Dataset excerpts

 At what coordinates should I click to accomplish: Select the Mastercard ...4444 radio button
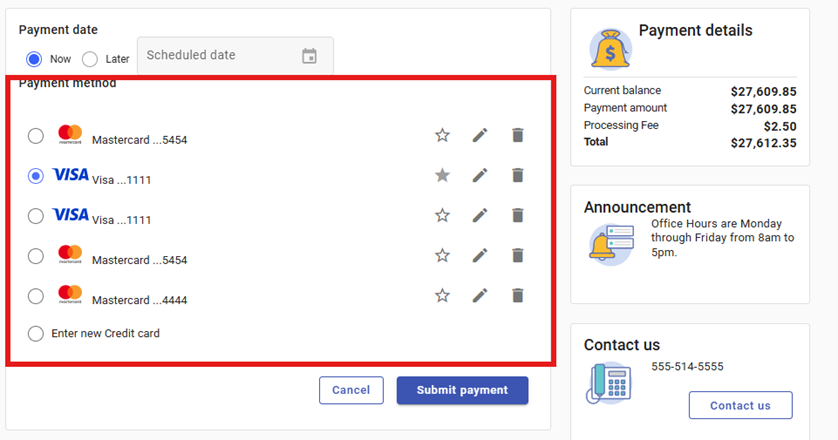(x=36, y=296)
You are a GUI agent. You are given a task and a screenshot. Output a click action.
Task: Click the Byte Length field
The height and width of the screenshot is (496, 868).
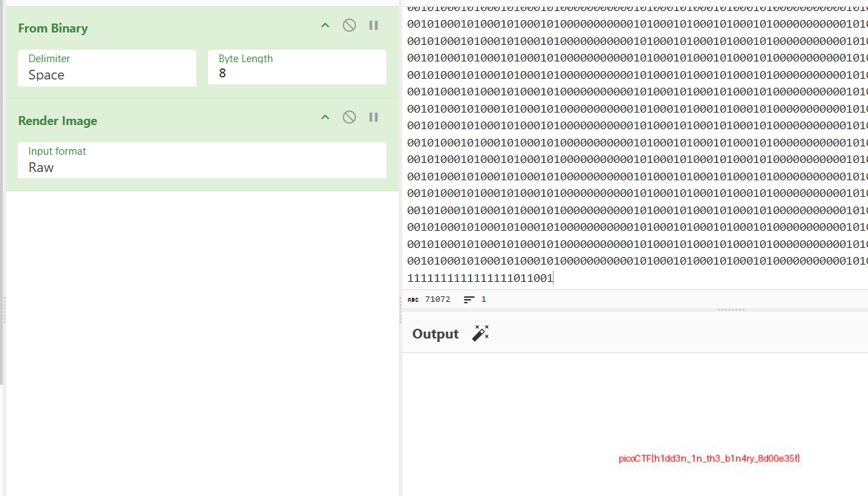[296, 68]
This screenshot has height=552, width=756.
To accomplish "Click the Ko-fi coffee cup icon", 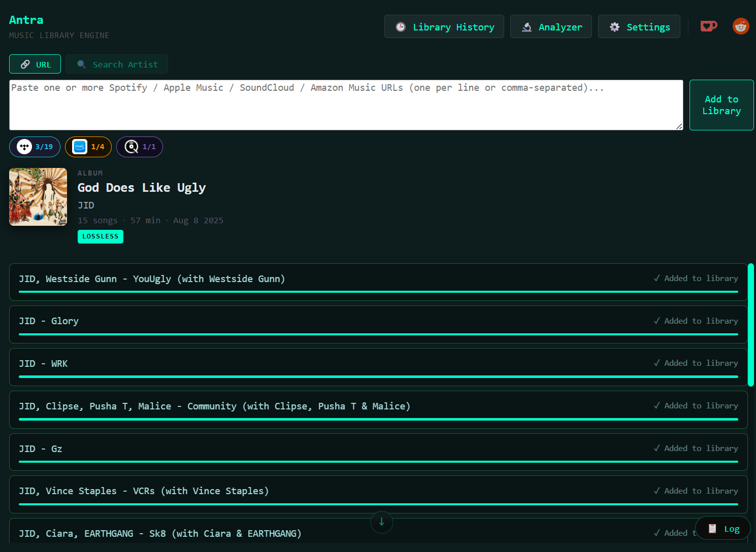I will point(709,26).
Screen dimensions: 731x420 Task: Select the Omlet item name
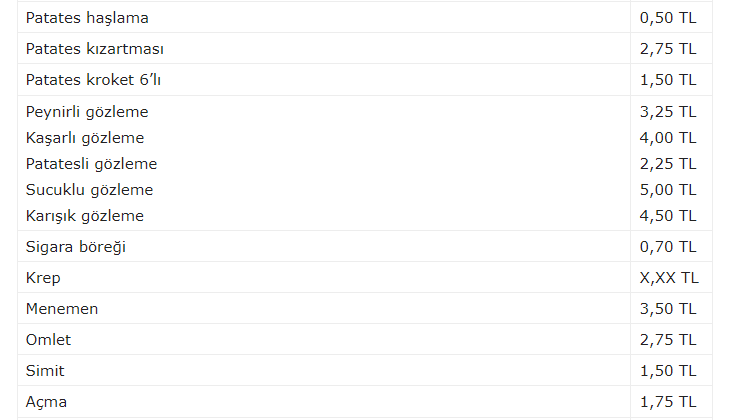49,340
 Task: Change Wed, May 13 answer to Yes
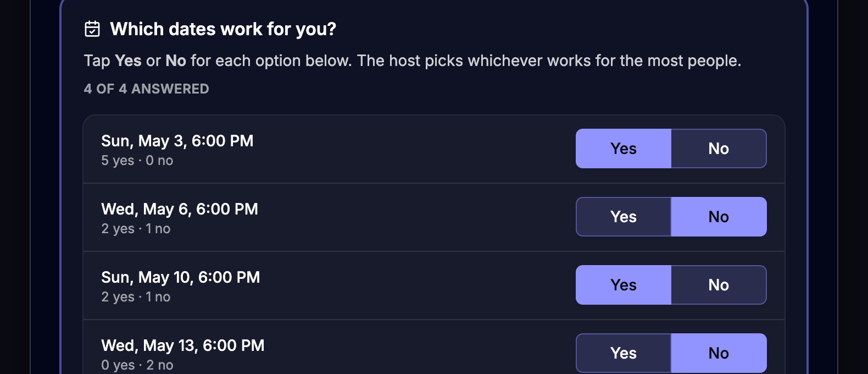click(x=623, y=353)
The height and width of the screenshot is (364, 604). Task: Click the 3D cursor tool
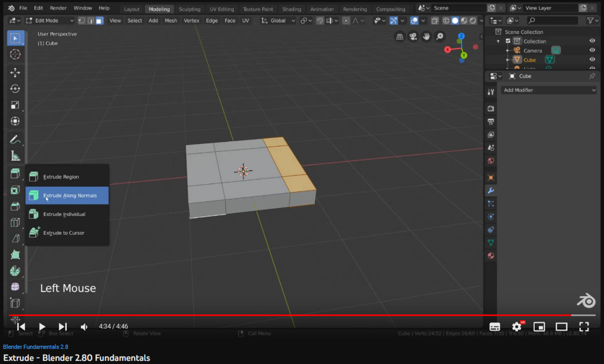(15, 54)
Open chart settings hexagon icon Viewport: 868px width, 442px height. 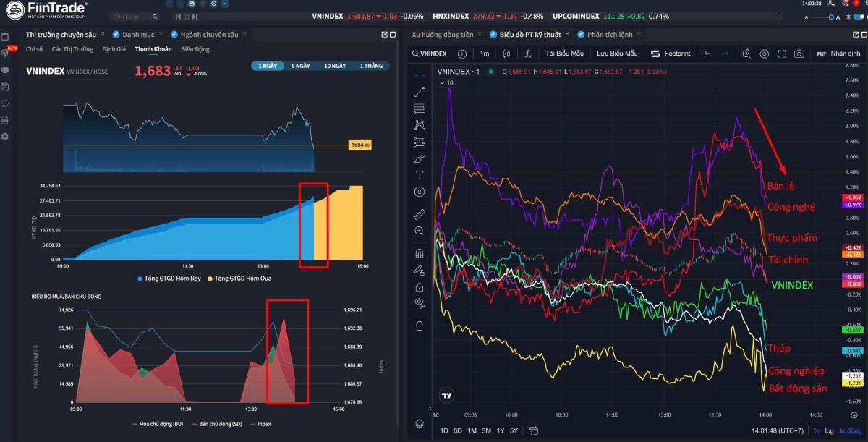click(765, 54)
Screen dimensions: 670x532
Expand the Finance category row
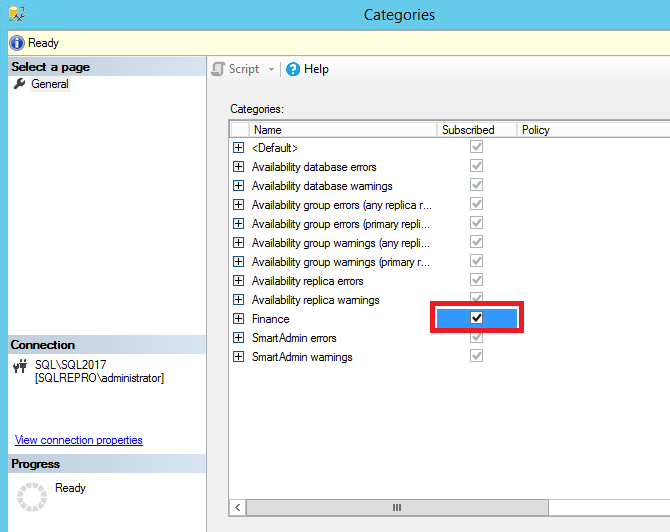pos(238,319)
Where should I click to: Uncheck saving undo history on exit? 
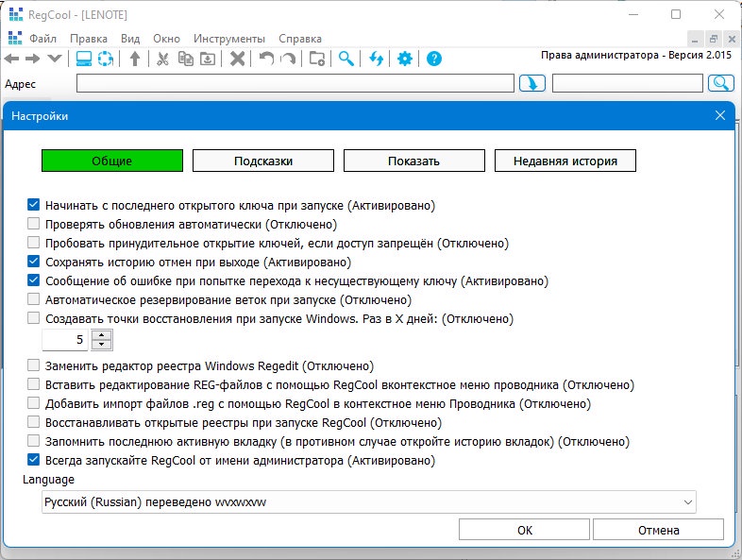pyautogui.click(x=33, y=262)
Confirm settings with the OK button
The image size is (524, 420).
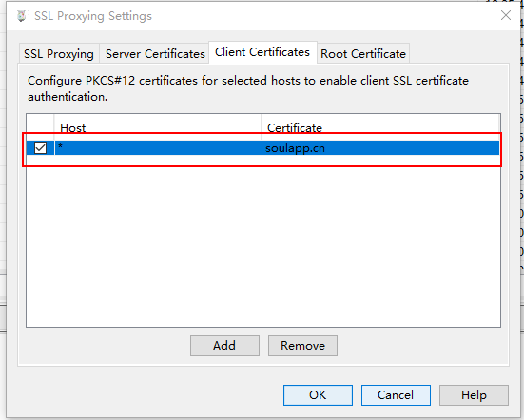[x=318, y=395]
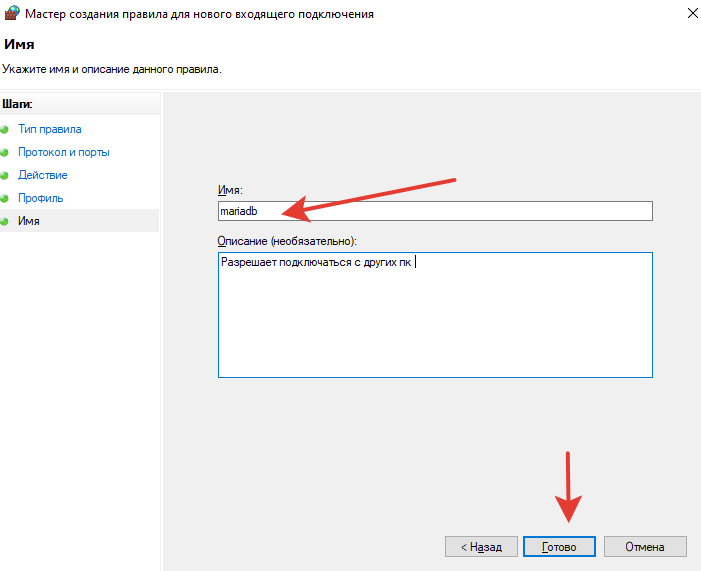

Work order
Leaving out the pictures, print exactly and only the lines from the one containing "Expand the Finance category row" through the last line of the records.

Task response
Expand the Finance category row
pos(238,319)
Where should I click to: Uncheck saving undo history on exit? 
pyautogui.click(x=33, y=262)
Confirm settings with the OK button
The image size is (524, 420).
[x=318, y=395]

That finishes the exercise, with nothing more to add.